I have to disagree with this ALL the top agility people I've talked to say that if you value your dog's long-term soundness, stay away from ANY formal jumping (other than "jump bumps", which can be a pool noodle on the floor, or 4" PVC pipe cut in half so it doesn't roll) until your pup is a year old. At 15 months, you will not be able to tell the difference between a pup who started jumping before his first birthday, and one who waited, assuming that they have good training, so why take the chance.

Likewise, weaves put a tremendous amount of torque on developing shoulders if you are asking the dog to drive through with speed. ...and if you AREN'T asking them to drive through with speed, you are creating a slow dog in the weaves. So wait on those until the pup is over a year too.


----------



## miko (May 28, 2008)

We took Miko and Milo to beginner Agility when Miko was 3 years old and Milo was 2. They need to be a little older to have the attention span to listen to you for an hour during class. Miko did not do so well, but Milo did great. Miko is not food motivated so it was hard to train him. Going up/down A-ramp was probably the hardest. You have to be very careful they dont get scared and jump off from the top. Agility is a great way to bond with your Havanese. We ended up buying an agility set for them, and Milo still does great with tunnels and hoops.


----------



## jillnors2 (Apr 12, 2007)

We have puppy agility classes at my dog club. No jumping, no contacts but a lot of games and ground work. Things like a wobble board, crate games, ladder on the ground, come to 'heel' on both sides, crosses on the ground, tricks, etc. This is taught by someone who is at the National USDAA championships right now and knows her stuff. She believes games and tricks are so important as it teaches a young pup to offer behaviors and think. So you can train a puppy 'in agility' but it doesn't look like agility, it's more about building drive and building confidence in a pup.


----------



## krandall (Jun 11, 2009)

jillnors2 said:


> We have puppy agility classes at my dog club. No jumping, no contacts but a lot of games and ground work. Things like a wobble board, crate games, ladder on the ground, come to 'heel' on both sides, crosses on the ground, tricks, etc. This is taught by someone who is at the National USDAA championships right now and knows her stuff. She believes games and tricks are so important as it teaches a young pup to offer behaviors and think. So you can train a puppy 'in agility' but it doesn't look like agility, it's more about building drive and building confidence in a pup.
+++
## Exercise tasks
**1.** Quote the puppy agility thread above between "Likewise, weaves put" and "a year too.", inclusive.
**2.** Continue the forum thread on puppy agility training from the point where it stops.
+++
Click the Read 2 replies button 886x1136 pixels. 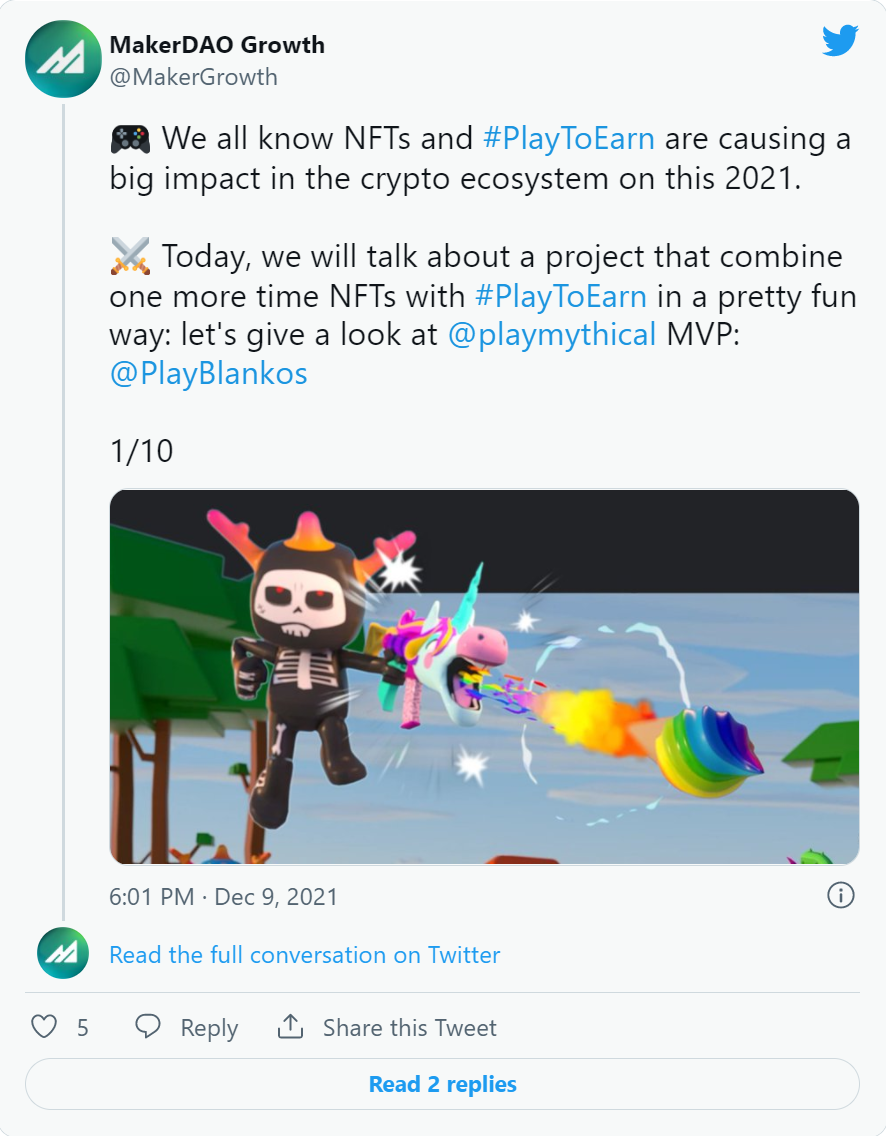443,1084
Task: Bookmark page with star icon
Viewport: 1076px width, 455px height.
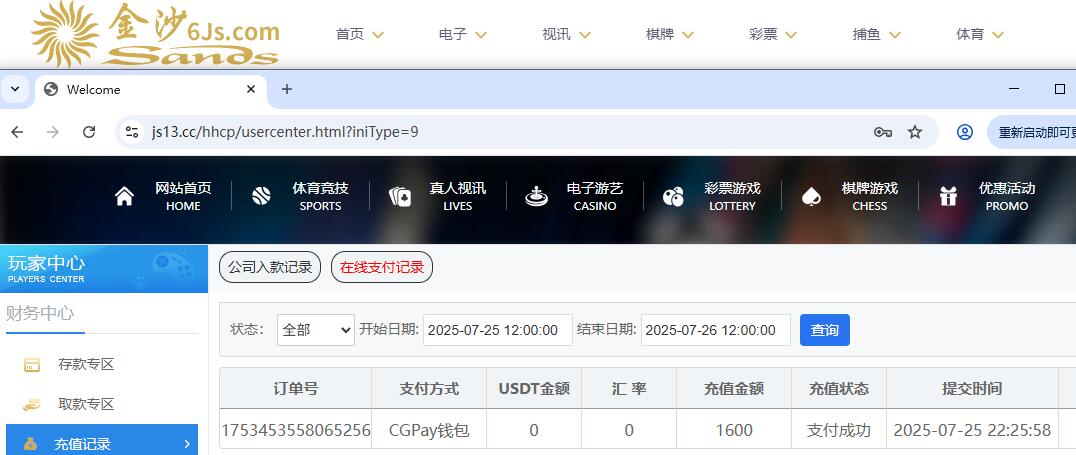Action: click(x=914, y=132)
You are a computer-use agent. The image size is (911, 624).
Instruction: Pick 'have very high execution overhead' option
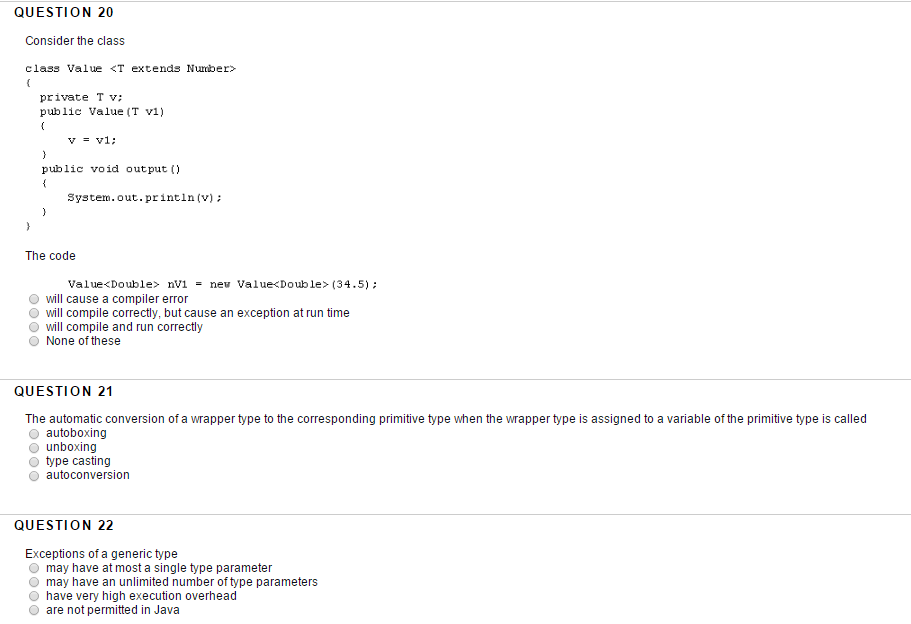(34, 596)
+++
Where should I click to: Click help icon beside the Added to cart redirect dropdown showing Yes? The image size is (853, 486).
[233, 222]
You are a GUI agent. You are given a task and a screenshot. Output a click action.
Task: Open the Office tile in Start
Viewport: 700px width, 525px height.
+++
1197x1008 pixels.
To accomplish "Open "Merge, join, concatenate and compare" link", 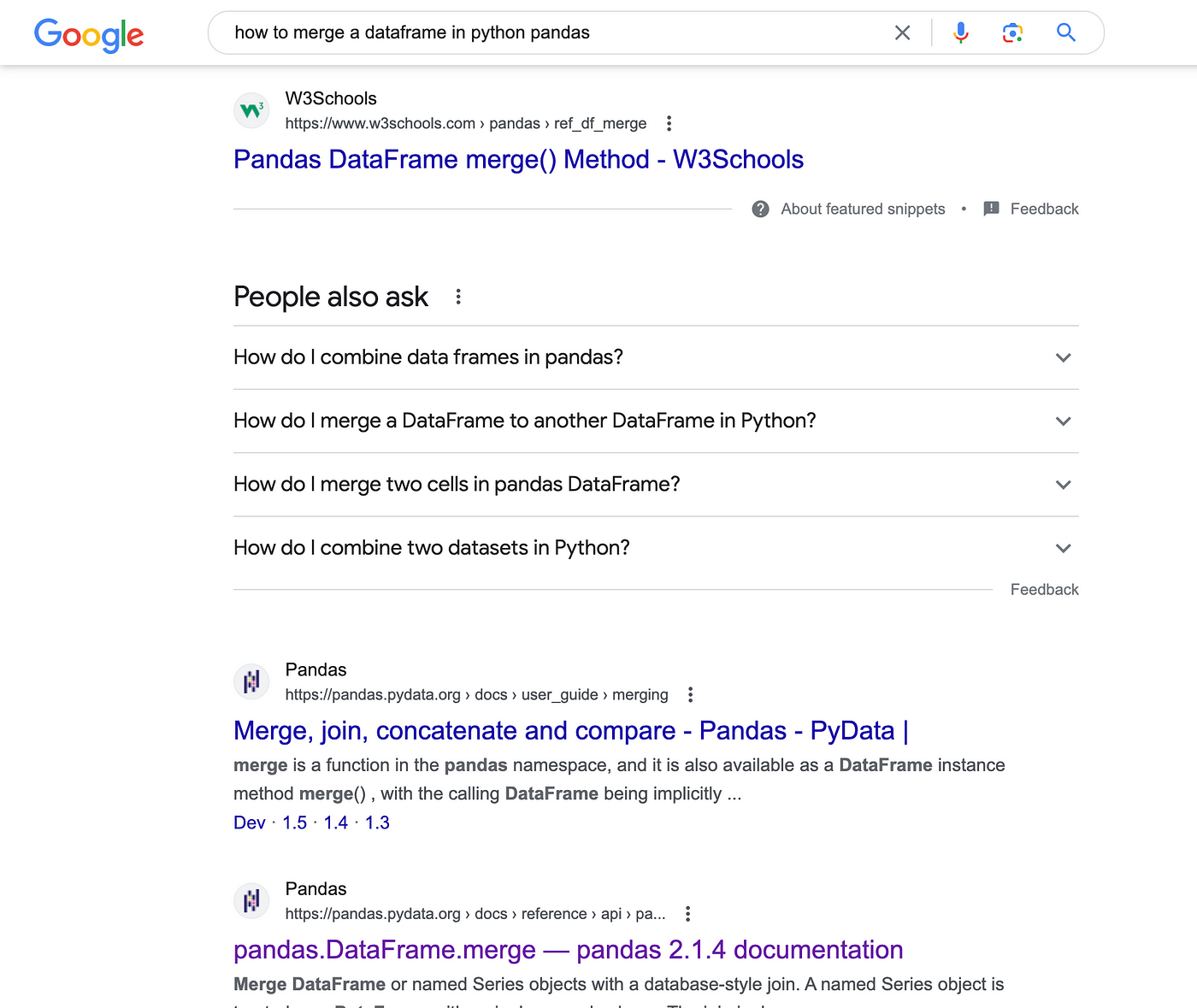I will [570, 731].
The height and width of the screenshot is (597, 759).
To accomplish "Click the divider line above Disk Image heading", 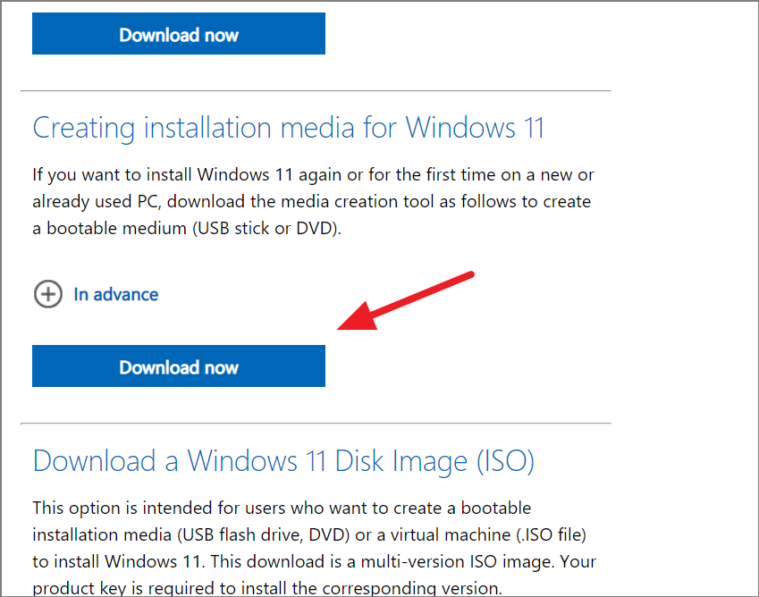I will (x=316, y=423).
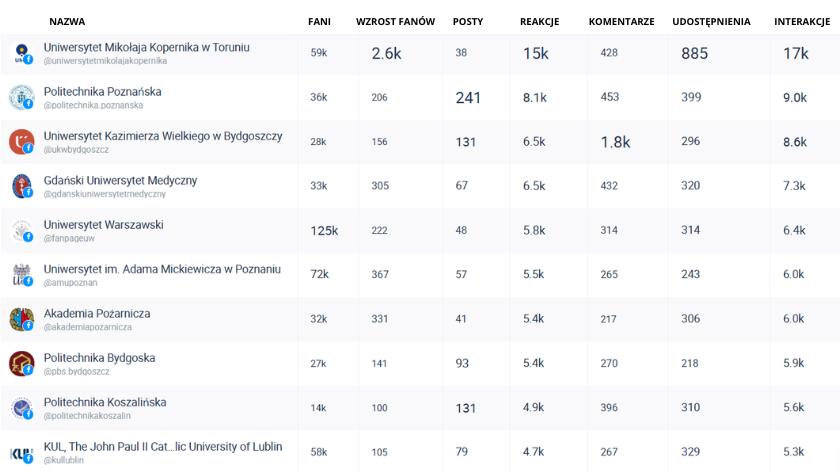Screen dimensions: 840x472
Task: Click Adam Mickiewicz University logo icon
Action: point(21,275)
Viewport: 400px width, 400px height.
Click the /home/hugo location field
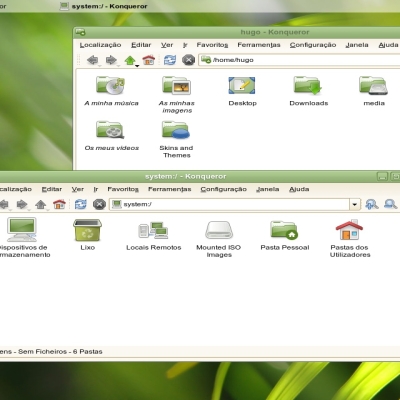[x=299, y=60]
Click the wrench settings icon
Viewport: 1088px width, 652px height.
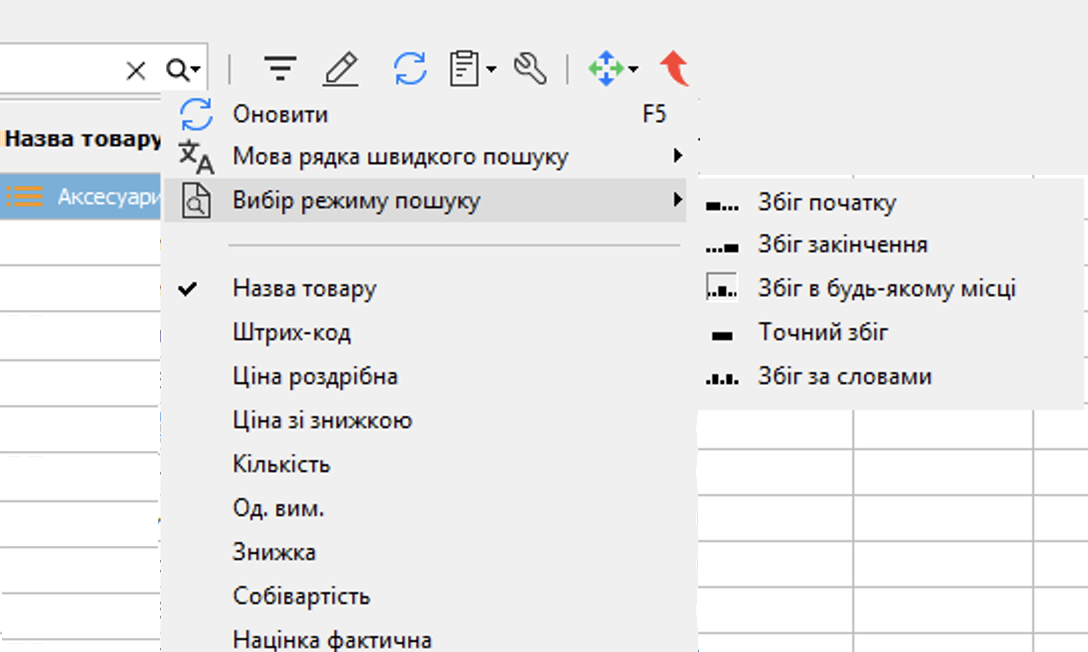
+++
## Results
**1.**
Likewise, weaves put a tremendous amount of torque on developing shoulders if you are asking the dog to drive through with speed. ...and if you AREN'T asking them to drive through with speed, you are creating a slow dog in the weaves. So wait on those until the pup is over a year too.

**2.**
That sounds like the PERFECT puppy agility class. Wish we'd had one like that around here! While I like the agility trainer at our training center, I don't like the way he runs his puppy agility classes, so I didn't enroll Kodi in those. Instead, we did obedience classes at "school", and did EXACTLY the type of training you are talking about at home, on our own. When he was past his first birthday, we started formal agility classes, and he had learned all the obstacles except the weaves in less than a month. Of course the weaves take longer, but I don't think he would have learned them faster if he'd started them as a puppy.

Now we're working on distance work, tricky entries to the weaves, discrimination tasks and hander skills. We FINALLY got our back crosses really good last night!!! (I've been the queen of figuring out where I can do a front cross just to AVOID the back crosses!ound

What makes my agility instructor a really good fit for me is that he is disabled. He is in a wheel chair, and successfully competes his Spinoni and his wife's Papillion. So he's great at helping me find alternate ways to handle Kodi in spite of my RA.


----------



## motherslittlehelper (Mar 18, 2010)

Karen, what did you use to guide you in your training at home? I know you have mentioned the Crate Games video. Are there other videos or ? that you used? We have done ladders on the ground, wobble board, heeling on both sides, etc. But crosses on the ground, tricks, etc - I have no idea what that stuff is.


----------



## krandall (Jun 11, 2009)

motherslittlehelper said:


> Karen, what did you use to guide you in your training at home? I know you have mentioned the Crate Games video. Are there other videos or ? that you used? We have done ladders on the ground, wobble board, heeling on both sides, etc. But crosses on the ground, tricks, etc - I have no idea what that stuff is.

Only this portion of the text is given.